Description of the task –
Pick out every line in the records below that contains the word "dimensions", and copy each of those lines.

[Extracted records]

****************

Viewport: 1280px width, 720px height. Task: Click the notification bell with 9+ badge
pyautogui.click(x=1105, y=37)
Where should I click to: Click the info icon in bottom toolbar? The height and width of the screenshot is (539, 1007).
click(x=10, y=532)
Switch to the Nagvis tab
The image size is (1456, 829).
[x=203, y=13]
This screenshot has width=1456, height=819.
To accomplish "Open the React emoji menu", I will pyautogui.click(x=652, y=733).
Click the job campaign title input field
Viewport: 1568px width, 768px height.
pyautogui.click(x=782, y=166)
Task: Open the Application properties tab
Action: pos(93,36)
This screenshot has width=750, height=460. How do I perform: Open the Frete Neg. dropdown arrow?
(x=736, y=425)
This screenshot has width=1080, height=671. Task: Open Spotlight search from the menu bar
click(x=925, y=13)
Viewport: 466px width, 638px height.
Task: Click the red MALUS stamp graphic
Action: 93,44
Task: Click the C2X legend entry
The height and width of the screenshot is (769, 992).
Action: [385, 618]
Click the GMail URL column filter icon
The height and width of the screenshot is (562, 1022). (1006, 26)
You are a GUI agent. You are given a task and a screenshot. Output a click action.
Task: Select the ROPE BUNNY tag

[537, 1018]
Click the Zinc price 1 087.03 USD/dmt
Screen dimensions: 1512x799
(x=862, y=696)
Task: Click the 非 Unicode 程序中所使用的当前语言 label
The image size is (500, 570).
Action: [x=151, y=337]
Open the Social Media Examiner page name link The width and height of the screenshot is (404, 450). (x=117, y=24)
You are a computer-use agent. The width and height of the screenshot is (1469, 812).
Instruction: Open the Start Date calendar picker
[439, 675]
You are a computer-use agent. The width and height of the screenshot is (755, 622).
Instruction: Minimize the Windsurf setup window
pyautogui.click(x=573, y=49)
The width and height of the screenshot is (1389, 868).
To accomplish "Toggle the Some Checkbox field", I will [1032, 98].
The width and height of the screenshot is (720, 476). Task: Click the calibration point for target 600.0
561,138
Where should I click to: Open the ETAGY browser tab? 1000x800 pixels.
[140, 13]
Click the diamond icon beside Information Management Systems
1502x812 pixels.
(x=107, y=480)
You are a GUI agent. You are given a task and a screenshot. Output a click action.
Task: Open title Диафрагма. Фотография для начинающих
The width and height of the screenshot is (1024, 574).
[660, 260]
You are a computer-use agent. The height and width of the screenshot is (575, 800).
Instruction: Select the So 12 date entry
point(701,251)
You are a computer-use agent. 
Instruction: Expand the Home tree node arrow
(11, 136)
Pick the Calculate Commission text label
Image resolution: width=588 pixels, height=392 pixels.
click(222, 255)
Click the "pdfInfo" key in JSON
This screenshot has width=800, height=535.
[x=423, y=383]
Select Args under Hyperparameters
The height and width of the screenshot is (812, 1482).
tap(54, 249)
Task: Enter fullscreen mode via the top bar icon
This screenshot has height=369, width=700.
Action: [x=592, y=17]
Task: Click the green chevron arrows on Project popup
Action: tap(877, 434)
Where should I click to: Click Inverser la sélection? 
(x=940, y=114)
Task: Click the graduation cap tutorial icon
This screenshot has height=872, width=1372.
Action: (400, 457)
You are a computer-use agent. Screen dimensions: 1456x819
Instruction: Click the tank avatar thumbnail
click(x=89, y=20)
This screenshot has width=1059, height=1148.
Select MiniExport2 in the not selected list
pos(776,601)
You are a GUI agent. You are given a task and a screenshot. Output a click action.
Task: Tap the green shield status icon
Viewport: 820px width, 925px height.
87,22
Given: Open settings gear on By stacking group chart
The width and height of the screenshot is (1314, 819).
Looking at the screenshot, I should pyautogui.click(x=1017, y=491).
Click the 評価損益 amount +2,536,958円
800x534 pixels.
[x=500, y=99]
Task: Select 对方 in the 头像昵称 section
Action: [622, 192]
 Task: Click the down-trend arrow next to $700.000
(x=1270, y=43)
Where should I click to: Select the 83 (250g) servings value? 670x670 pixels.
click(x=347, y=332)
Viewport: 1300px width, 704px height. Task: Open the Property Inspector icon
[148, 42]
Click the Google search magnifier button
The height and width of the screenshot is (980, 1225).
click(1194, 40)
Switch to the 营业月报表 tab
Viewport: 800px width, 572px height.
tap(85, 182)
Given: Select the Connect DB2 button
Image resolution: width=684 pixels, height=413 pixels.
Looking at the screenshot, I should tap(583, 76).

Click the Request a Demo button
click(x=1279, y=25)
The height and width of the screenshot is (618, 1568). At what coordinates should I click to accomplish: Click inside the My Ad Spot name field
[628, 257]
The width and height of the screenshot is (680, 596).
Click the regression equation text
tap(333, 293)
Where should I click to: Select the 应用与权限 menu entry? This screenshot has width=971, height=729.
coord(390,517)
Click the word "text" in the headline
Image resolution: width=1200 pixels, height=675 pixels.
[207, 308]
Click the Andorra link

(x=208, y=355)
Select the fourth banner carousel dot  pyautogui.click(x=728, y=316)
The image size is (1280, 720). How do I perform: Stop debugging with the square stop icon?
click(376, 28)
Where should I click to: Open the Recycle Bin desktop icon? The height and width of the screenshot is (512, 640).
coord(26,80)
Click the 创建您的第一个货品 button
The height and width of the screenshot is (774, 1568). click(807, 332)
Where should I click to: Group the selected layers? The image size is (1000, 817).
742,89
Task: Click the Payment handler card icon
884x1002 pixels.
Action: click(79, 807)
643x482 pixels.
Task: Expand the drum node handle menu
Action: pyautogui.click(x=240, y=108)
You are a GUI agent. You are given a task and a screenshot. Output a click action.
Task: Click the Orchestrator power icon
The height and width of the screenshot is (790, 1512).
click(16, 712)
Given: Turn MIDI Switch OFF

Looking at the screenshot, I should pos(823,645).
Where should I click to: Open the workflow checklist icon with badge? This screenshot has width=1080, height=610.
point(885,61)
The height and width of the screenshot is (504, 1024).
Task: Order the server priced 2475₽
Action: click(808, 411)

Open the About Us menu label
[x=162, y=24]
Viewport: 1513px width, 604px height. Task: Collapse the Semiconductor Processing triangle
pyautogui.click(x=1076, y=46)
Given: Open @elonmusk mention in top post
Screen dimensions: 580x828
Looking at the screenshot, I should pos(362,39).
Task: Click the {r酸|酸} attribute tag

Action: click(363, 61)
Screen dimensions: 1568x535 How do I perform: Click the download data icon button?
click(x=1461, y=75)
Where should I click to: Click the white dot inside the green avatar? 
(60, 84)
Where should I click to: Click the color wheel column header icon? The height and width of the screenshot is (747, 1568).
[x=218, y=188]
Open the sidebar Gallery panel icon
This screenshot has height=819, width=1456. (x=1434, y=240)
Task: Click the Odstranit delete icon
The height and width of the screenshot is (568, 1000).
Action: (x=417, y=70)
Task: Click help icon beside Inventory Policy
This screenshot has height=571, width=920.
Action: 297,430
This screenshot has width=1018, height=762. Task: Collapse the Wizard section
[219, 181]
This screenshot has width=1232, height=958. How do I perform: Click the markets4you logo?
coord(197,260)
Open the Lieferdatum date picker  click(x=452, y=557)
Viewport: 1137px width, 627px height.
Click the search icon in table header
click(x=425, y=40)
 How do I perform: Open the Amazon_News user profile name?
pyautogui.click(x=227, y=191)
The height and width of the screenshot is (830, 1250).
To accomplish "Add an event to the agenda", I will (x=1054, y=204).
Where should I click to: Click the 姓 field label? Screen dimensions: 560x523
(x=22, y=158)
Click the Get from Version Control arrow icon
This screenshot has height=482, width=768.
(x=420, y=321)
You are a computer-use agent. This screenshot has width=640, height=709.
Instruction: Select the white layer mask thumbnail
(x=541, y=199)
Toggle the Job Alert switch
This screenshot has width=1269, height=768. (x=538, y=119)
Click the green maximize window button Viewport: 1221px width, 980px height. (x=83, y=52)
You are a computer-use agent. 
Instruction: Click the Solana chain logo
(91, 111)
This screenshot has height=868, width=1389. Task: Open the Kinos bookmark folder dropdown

****************

Result of the task –
Screen dimensions: 1512x799
You are a computer-use agent. Screen dimensions: 1456x819
Screen dimensions: 580x828
Screen dimensions: 1568x535 How do I perform: Click the download data icon button?
Where should I click to: Click the 姓 field label? Screen dimensions: 560x523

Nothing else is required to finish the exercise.